§ THE EXERCISE
Reproduce the listing below line for line, changing nothing.

§ INPUT DATA

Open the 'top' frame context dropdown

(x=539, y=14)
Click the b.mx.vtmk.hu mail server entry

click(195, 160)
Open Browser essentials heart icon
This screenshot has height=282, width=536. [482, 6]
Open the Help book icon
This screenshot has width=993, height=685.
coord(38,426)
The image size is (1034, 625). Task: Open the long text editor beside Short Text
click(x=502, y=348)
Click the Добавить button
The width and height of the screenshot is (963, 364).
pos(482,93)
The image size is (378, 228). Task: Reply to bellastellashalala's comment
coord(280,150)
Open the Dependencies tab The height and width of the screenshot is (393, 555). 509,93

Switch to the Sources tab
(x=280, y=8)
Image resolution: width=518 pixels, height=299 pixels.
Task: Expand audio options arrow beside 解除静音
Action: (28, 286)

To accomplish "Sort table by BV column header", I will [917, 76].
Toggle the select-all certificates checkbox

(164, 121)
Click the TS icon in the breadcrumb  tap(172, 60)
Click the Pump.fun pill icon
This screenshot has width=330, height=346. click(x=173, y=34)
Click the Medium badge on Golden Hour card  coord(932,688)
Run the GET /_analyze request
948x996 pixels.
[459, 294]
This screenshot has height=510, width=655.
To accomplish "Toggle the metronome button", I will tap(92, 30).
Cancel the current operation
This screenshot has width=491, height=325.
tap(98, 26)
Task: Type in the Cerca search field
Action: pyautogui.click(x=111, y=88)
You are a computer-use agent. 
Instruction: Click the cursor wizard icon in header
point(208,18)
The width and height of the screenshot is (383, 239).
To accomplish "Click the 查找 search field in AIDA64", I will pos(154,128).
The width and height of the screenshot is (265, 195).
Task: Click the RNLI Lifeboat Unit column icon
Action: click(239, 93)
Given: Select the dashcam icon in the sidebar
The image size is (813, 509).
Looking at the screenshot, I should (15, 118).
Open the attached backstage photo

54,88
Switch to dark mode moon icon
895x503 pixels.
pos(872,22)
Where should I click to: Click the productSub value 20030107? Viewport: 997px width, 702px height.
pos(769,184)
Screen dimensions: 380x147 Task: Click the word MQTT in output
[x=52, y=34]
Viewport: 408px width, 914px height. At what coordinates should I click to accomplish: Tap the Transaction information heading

§ FULL ANSWER
Open the 'top' frame context dropdown

(x=539, y=14)
Click the b.mx.vtmk.hu mail server entry

click(195, 160)
Open Browser essentials heart icon
This screenshot has height=282, width=536. [482, 6]
Open the Help book icon
This screenshot has width=993, height=685.
coord(38,426)
The image size is (1034, 625). Task: Open the long text editor beside Short Text
click(x=502, y=348)
Click the Добавить button
The width and height of the screenshot is (963, 364).
pos(482,93)
The image size is (378, 228). Task: Reply to bellastellashalala's comment
coord(280,150)
Open the Dependencies tab The height and width of the screenshot is (393, 555). 509,93

Switch to the Sources tab
(x=280, y=8)
Image resolution: width=518 pixels, height=299 pixels.
Task: Expand audio options arrow beside 解除静音
Action: (28, 286)

To accomplish "Sort table by BV column header", I will [917, 76].
Toggle the select-all certificates checkbox

(164, 121)
Click the TS icon in the breadcrumb  tap(172, 60)
Click the Pump.fun pill icon
This screenshot has width=330, height=346. click(x=173, y=34)
Click the Medium badge on Golden Hour card  coord(932,688)
Run the GET /_analyze request
948x996 pixels.
[459, 294]
This screenshot has height=510, width=655.
To accomplish "Toggle the metronome button", I will tap(92, 30).
Cancel the current operation
This screenshot has width=491, height=325.
tap(98, 26)
Task: Type in the Cerca search field
Action: pyautogui.click(x=111, y=88)
You are a computer-use agent. 
Instruction: Click the cursor wizard icon in header
point(208,18)
The width and height of the screenshot is (383, 239).
To accomplish "Click the 查找 search field in AIDA64", I will pos(154,128).
The width and height of the screenshot is (265, 195).
Task: Click the RNLI Lifeboat Unit column icon
Action: click(239, 93)
Given: Select the dashcam icon in the sidebar
The image size is (813, 509).
Looking at the screenshot, I should (15, 118).
Open the attached backstage photo

54,88
Switch to dark mode moon icon
895x503 pixels.
pos(872,22)
Where should I click to: Click the productSub value 20030107? Viewport: 997px width, 702px height.
pos(769,184)
Screen dimensions: 380x147 Task: Click the word MQTT in output
[x=52, y=34]
Viewport: 408px width, 914px height. At what coordinates should I click to accomplish: Tap the Transaction information heading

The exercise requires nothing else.